Sampson v. First Credit Corp.

244 Md. 317 | Md. | 1966

McWileiams, J.,

delivered the opinion of the Court.

Maryland Rule 826 g1 aims to reduce the bulk of transcripts and record extracts by allowing the parties, in certain circumstances, to supersede the pleadings and the evidence by filing with the clerk, subject to the trial court’s approval, a statement of the case containing only what may be essential for the decision of this Court. The parties in the case at bar have undertaken to bypass even our scanty requirements. The statement appears only in appellant’s brief (there is no appearance for appellee); it was not filed with the clerk; it was not ap*319proved by the court. However, since the decision of the trial judge must be affirmed we shall consider appellant’s single contention but it must not be supposed that by doing so we condone such professionally unbecoming indifference to' the Rules of Procedure. The “Agreed Statement of Facts” as it appears in the brief is as follows :

“In this case, the Appellant purchased on credit a new automobile under a form that met the requirements as set forth in the Retail Installment and Sales Act, Section 128 to 153, Article 83, Annotated Code of Maryland (1957 Edition), hereinafter called the Act. The cash price of the car was $2,900.00 to which was added the usual finance charges, and the insurance. The seller of the car assigned the said contract and the balance due thereunder to the Appellee herein.
“Upon the failure of the Defendant to meet the required monthly payments as provided in said contract, the Appellee repossessed and sold the automobile and when applying the sale price plus the credit allowed for unearned finance charges and insurance against the unpaid balance, there remained a deficit for which this suit was filed to recover judgment.
“It is agreed and the evidence clearly shows that the notice sent to the Appellant after the Appellee repossessed the car did not conform with the notice required under Section 141c of the Act. It also clearly showed that the Defendant had not paid 50 per cent of the cash price of the car, and had not requested the Appellee to sell the car in any special manner as provided in Section 143a of the Act. The result is that if this sale came under the requirements of the said Act, then, because of the failure of compliance with Sections 141c and 143a of the Act, the Defendant would not be responsible for any deficiency.
“The Lower Court found that because the sale was in excess of $2,000.00, Sections 141c and 143a of the Act did not apply and rendered a deficiency judgment in favor of the Appellee in the amount of $676.94 with interest from the date and costs of the suit.
*320“It is from this judgment and finding that this appeal is taken.”

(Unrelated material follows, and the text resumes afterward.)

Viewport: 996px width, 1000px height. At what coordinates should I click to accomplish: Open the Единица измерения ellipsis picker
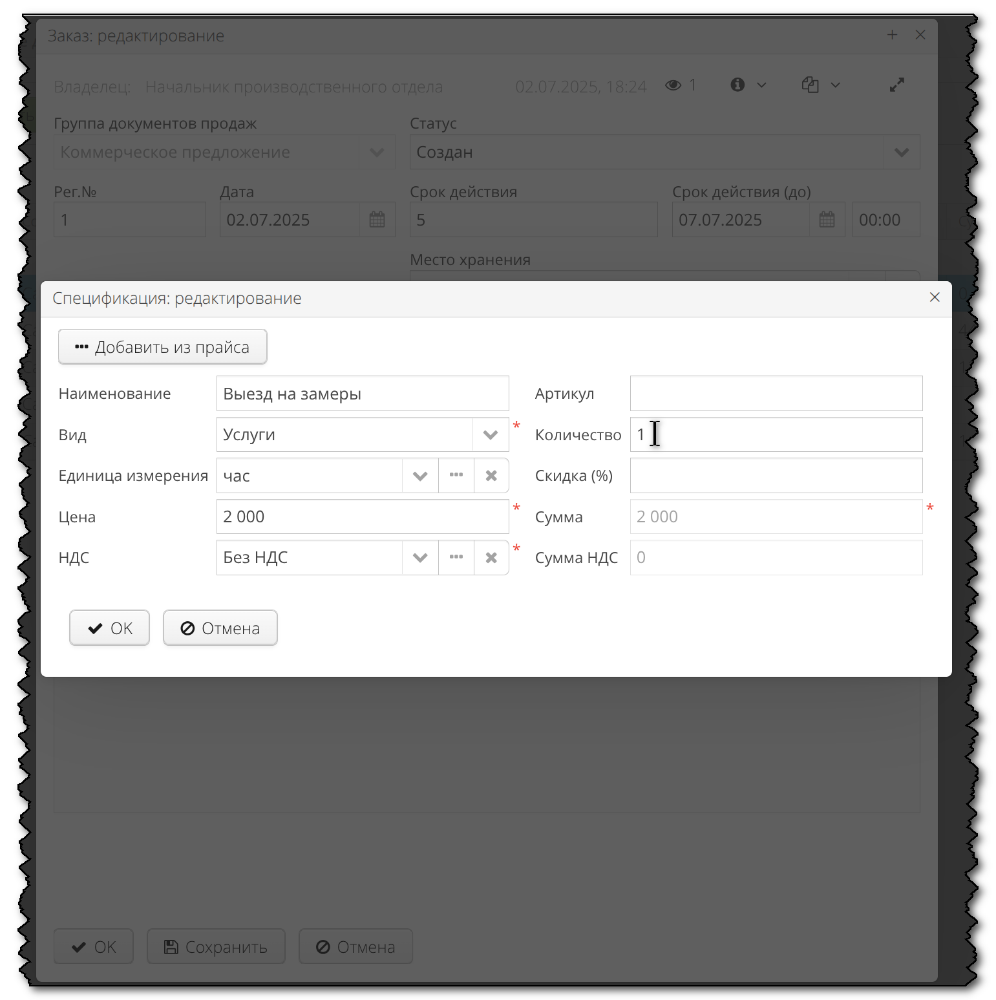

Judge Sachse rejected appellant’s contention that all of the provisions of the Retail Installment Sales Act are applicable to sales of motor vehicles without regard to the amount of the cash price. He held that since the sale price of the car purchased by appellant exceeded $2,000 2 the transaction was covered by the statute only in respect of finance charges and insurance costs. He cited our holding in Auto. Accept. Corp. v. Univer. Corp., 216 Md. 344, 354, 139 A. 2d 683 (1958), wherein Chief Judge Bruñe, for the Court, said:

“The Retail Installment Sales Act is applicable to conditional contracts of sale covering motor vehicles where the cash price is $2,000 or less; and insofar as finance charges and insurance costs are concerned, is now applicable to such contracts without regard to the cash price. (Acts of 1954, Ch. 80, adding Sec. 119A to Article 83 of the 1951 Code.)”

Four months later, in Nuttall v. Baker, 217 Md. 454, 456, 143 A. 2d 500 (1958), Judge Prescott (later Chief Judge), who spoke for the Court, said:

“As the purchase price of the motor vehicle was over $2,000, the Retail Installment Sales Act does not apply to the transaction here involved except as to finance and insurance charges, neither of which is involved herein, Code (1957), Article 83, sections 152 (a), 132; Auto. Accept. Corp. v. Univer. Corp., 216 Md. 344, 354.”

In the circumstances here present we see no reason for disturbing the holding of Judge Sachse.

Judgment affirmed.

Costs to be paid by the appellant.

. “When the questions presented by an appeal can be determined by this Court without an examination of all the pleadings and evidence, the parties with the approval of the lower court may prepare and sign a statement of the case showing how the questions arose and were decided, and setting forth so much only of the facts alleged and proved, or sought to be proved, as is essential to a decision of such questions by this Court. Such statement, when filed with the clerk of the lower court shall be treated as superseding, for the purposes of the appeal, all parts of the record other than the judgment from which the appeal is taken and any opinion of the lower court, and, together with such judgment and opinion, shall be certified to this Court as the record on appeal.”

. Increased to $5,000 by Chap. 806 of the Laws of 1965. Code, Art. 83, § 152 (a) (1965 Repl. Vol.)